Journal of Applied Logic 3, pp. 271-307, 2005.

Logic-based XML data integration: A semi-materializing approach

Wolfgang May


We first describe the approach to XML data integration in the XPathLog/LoPiX project that uses a warehouse strategy. We show that the DOM model and the XML Query Data Model are not suitable for this task since the integrated database is not necessarily a tree, but a set of overlapping (original and integrated) trees. The problem is solved by using a node-labeled graph-based data model, called XTreeGraph, for the internal XML database that represents multiple, overlapping XML trees, or tree views.

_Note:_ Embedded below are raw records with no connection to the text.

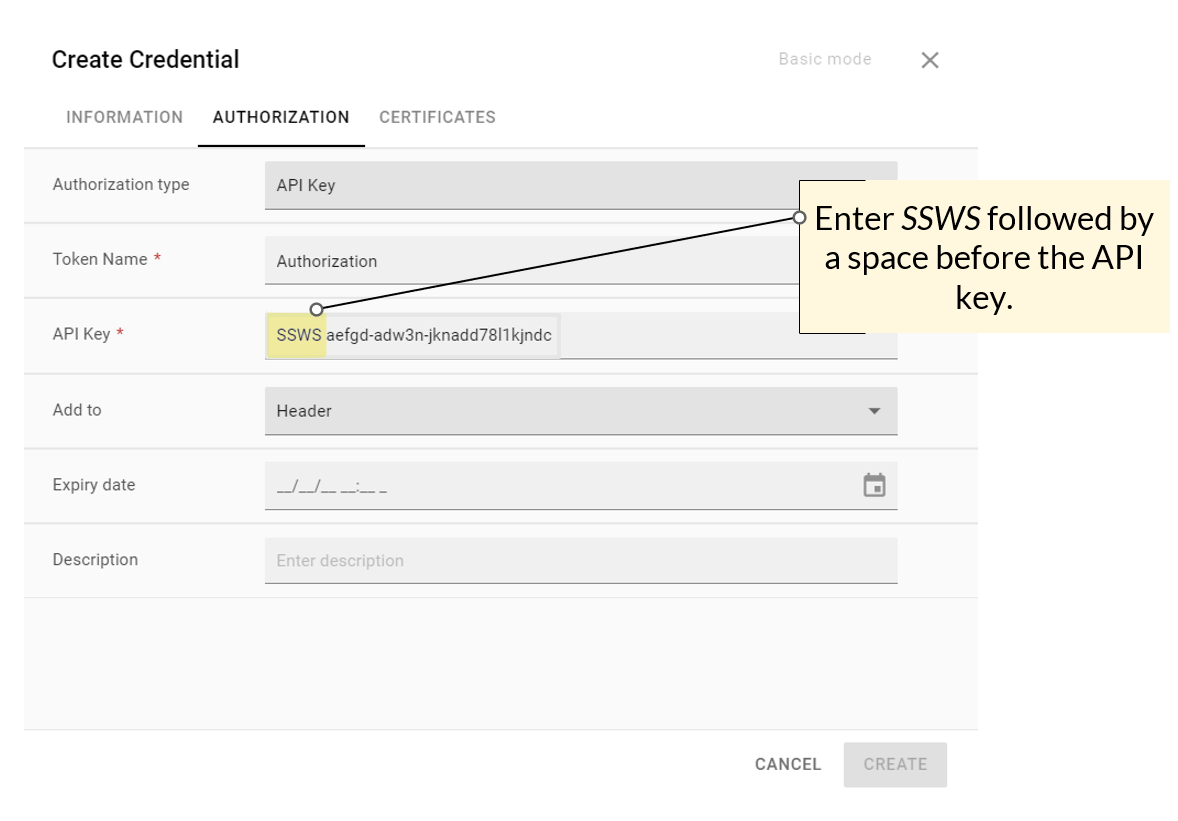The height and width of the screenshot is (821, 1178).
Task: Select the Authorization tab
Action: [281, 117]
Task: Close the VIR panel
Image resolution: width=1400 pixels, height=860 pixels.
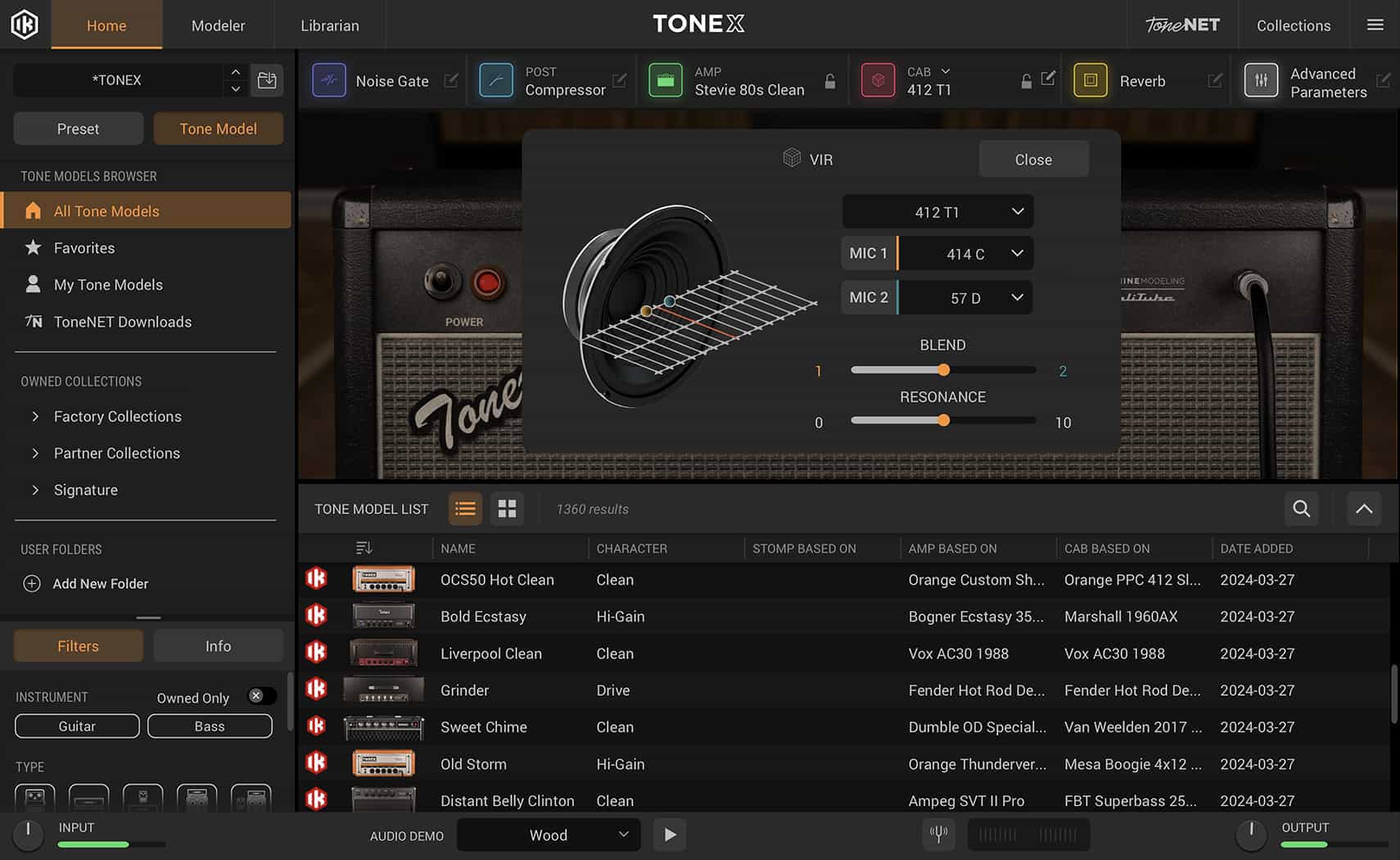Action: 1032,159
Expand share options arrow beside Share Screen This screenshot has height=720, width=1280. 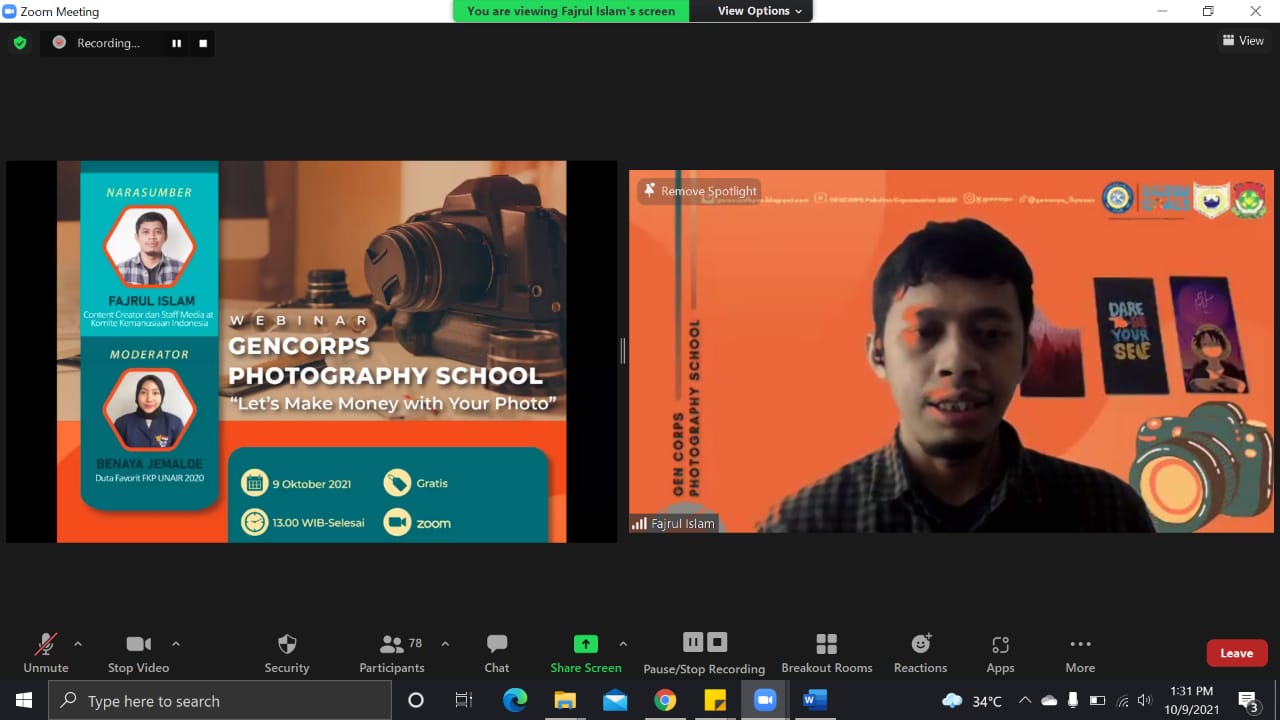coord(623,644)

In the second part, we return to the standard XML data model - by still keeping the overlapping tree idea by "simulating" it: The data is internally represented by XML where the "overlayed" resulting tree is represented by XLink elements that refer to the original sources. By using a logical, transparent data model for XLinks as investigated in WWW-02, all queries behave as stated against the XTreeGraph. The use of links for partial materialization also turns the approach from a warehouse approach into a mixed approach that combines the advantages of the warehouse approach and of the virtual approach. The approach is again illustrated by using XPathLog as data integration language.

An early version has been presented at CoLogNET Workshop on Logic-based Methods for Information Integration (2003).